_Short problem_: Repeat the entries below, substituting "How can I do" for every "How do I perform" and leaving everything else unchanged.

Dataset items
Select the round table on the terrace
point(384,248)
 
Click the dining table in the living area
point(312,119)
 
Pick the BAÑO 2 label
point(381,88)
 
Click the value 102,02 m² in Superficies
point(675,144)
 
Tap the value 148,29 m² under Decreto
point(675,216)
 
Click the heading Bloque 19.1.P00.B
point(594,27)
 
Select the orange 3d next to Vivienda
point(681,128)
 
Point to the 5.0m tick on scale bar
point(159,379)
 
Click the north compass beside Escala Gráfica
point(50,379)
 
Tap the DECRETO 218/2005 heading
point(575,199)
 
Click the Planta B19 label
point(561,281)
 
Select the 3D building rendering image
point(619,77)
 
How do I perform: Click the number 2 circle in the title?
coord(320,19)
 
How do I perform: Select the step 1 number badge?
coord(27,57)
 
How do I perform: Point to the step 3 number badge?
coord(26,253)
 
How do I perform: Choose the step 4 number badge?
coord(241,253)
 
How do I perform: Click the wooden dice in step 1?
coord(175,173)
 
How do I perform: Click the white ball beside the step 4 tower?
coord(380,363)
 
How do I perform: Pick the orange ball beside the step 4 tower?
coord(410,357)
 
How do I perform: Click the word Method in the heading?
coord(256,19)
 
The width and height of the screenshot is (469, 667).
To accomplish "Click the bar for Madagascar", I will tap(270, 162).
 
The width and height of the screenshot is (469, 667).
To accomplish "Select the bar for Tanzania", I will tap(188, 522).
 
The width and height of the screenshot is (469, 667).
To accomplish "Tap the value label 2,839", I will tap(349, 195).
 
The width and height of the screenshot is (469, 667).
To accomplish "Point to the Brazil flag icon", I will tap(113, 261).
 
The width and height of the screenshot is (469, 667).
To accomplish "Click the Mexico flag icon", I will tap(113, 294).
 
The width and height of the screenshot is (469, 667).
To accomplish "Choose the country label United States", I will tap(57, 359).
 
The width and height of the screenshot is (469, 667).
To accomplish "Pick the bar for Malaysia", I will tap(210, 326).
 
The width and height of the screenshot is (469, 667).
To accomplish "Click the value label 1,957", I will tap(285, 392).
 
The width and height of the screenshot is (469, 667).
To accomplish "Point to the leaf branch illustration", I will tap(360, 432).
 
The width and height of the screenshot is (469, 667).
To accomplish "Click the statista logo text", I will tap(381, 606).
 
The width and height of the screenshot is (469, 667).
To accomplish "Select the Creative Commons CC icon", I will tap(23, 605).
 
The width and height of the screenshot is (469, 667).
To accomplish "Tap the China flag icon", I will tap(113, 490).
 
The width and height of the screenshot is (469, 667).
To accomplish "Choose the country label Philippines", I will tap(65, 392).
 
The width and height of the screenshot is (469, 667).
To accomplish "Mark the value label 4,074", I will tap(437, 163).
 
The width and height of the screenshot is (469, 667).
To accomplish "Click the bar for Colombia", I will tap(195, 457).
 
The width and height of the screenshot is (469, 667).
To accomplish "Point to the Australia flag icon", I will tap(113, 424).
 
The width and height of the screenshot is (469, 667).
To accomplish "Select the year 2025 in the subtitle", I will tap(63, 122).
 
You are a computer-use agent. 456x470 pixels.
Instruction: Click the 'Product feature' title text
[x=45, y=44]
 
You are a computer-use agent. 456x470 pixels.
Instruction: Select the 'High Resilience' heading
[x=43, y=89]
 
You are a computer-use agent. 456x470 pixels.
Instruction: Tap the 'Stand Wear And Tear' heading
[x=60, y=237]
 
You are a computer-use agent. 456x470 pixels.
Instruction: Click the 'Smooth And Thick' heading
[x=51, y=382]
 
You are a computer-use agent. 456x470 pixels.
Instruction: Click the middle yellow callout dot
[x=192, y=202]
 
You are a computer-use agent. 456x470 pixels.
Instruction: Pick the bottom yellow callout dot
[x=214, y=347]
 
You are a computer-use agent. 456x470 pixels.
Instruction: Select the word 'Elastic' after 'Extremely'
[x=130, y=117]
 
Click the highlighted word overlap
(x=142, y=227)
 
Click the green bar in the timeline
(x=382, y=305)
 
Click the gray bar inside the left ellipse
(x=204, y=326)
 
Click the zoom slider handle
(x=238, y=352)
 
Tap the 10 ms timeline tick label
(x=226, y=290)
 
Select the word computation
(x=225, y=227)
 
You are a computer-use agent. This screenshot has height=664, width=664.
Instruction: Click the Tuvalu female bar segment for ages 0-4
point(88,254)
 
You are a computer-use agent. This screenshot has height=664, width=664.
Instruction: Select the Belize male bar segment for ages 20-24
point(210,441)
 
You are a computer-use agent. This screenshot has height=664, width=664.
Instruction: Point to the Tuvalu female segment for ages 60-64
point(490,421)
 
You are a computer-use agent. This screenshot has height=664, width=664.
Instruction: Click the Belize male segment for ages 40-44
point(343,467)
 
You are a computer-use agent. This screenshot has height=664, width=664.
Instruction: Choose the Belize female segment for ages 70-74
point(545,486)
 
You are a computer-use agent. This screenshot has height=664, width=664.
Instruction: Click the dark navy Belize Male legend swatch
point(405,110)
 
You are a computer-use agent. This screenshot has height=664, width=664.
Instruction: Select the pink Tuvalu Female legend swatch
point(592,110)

_Written answer_:
Select the round table on the terrace
point(384,248)
 
Click the dining table in the living area
point(312,119)
 
Pick the BAÑO 2 label
point(381,88)
 
Click the value 102,02 m² in Superficies
point(675,144)
 
Tap the value 148,29 m² under Decreto
point(675,216)
 
Click the heading Bloque 19.1.P00.B
point(594,27)
 
Select the orange 3d next to Vivienda
point(681,128)
 
Point to the 5.0m tick on scale bar
point(159,379)
 
Click the north compass beside Escala Gráfica
point(50,379)
 
Tap the DECRETO 218/2005 heading
point(575,199)
 
Click the Planta B19 label
point(561,281)
 
Select the 3D building rendering image
point(619,77)
 
How can I do: Click the number 2 circle in the title?
coord(320,19)
 
How can I do: Select the step 1 number badge?
coord(27,57)
 
How can I do: Point to the step 3 number badge?
coord(26,253)
 
How can I do: Choose the step 4 number badge?
coord(241,253)
 
How can I do: Click the wooden dice in step 1?
coord(175,173)
 
How can I do: Click the white ball beside the step 4 tower?
coord(380,363)
 
How can I do: Pick the orange ball beside the step 4 tower?
coord(410,357)
 
How can I do: Click the word Method in the heading?
coord(256,19)
 
The width and height of the screenshot is (469, 667).
To accomplish "Click the bar for Madagascar", I will tap(270, 162).
 
The width and height of the screenshot is (469, 667).
To accomplish "Select the bar for Tanzania", I will tap(188, 522).
 
The width and height of the screenshot is (469, 667).
To accomplish "Tap the value label 2,839", I will tap(349, 195).
 
The width and height of the screenshot is (469, 667).
To accomplish "Point to the Brazil flag icon", I will tap(113, 261).
 
The width and height of the screenshot is (469, 667).
To accomplish "Click the Mexico flag icon", I will tap(113, 294).
 
The width and height of the screenshot is (469, 667).
To accomplish "Choose the country label United States", I will tap(57, 359).
 
The width and height of the screenshot is (469, 667).
To accomplish "Pick the bar for Malaysia", I will tap(210, 326).
 
The width and height of the screenshot is (469, 667).
To accomplish "Click the value label 1,957", I will tap(285, 392).
 
The width and height of the screenshot is (469, 667).
To accomplish "Point to the leaf branch illustration", I will tap(360, 432).
 
The width and height of the screenshot is (469, 667).
To accomplish "Click the statista logo text", I will tap(381, 606).
 
The width and height of the screenshot is (469, 667).
To accomplish "Select the Creative Commons CC icon", I will tap(23, 605).
 
The width and height of the screenshot is (469, 667).
To accomplish "Tap the China flag icon", I will tap(113, 490).
 
The width and height of the screenshot is (469, 667).
To accomplish "Choose the country label Philippines", I will tap(65, 392).
 
The width and height of the screenshot is (469, 667).
To accomplish "Mark the value label 4,074", I will tap(437, 163).
 
The width and height of the screenshot is (469, 667).
To accomplish "Click the bar for Colombia", I will tap(195, 457).
 
The width and height of the screenshot is (469, 667).
To accomplish "Point to the Australia flag icon", I will tap(113, 424).
 
The width and height of the screenshot is (469, 667).
To accomplish "Select the year 2025 in the subtitle", I will tap(63, 122).
 
You are a computer-use agent. 456x470 pixels.
Instruction: Click the 'Product feature' title text
[x=45, y=44]
 
You are a computer-use agent. 456x470 pixels.
Instruction: Select the 'High Resilience' heading
[x=43, y=89]
 
You are a computer-use agent. 456x470 pixels.
Instruction: Tap the 'Stand Wear And Tear' heading
[x=60, y=237]
 
You are a computer-use agent. 456x470 pixels.
Instruction: Click the 'Smooth And Thick' heading
[x=51, y=382]
 
You are a computer-use agent. 456x470 pixels.
Instruction: Click the middle yellow callout dot
[x=192, y=202]
 
You are a computer-use agent. 456x470 pixels.
Instruction: Pick the bottom yellow callout dot
[x=214, y=347]
 
You are a computer-use agent. 456x470 pixels.
Instruction: Select the word 'Elastic' after 'Extremely'
[x=130, y=117]
 
Click the highlighted word overlap
(x=142, y=227)
 
Click the green bar in the timeline
(x=382, y=305)
 
Click the gray bar inside the left ellipse
(x=204, y=326)
 
Click the zoom slider handle
(x=238, y=352)
 
Tap the 10 ms timeline tick label
(x=226, y=290)
 
Select the word computation
(x=225, y=227)
 
You are a computer-use agent. This screenshot has height=664, width=664.
Instruction: Click the Tuvalu female bar segment for ages 0-4
point(88,254)
 
You are a computer-use agent. This screenshot has height=664, width=664.
Instruction: Select the Belize male bar segment for ages 20-24
point(210,441)
 
You are a computer-use agent. This screenshot has height=664, width=664.
Instruction: Point to the Tuvalu female segment for ages 60-64
point(490,421)
 
You are a computer-use agent. This screenshot has height=664, width=664.
Instruction: Click the Belize male segment for ages 40-44
point(343,467)
 
You are a computer-use agent. This screenshot has height=664, width=664.
Instruction: Choose the Belize female segment for ages 70-74
point(545,486)
 
You are a computer-use agent. This screenshot has height=664, width=664.
Instruction: Click the dark navy Belize Male legend swatch
point(405,110)
 
You are a computer-use agent. This screenshot has height=664, width=664.
Instruction: Select the pink Tuvalu Female legend swatch
point(592,110)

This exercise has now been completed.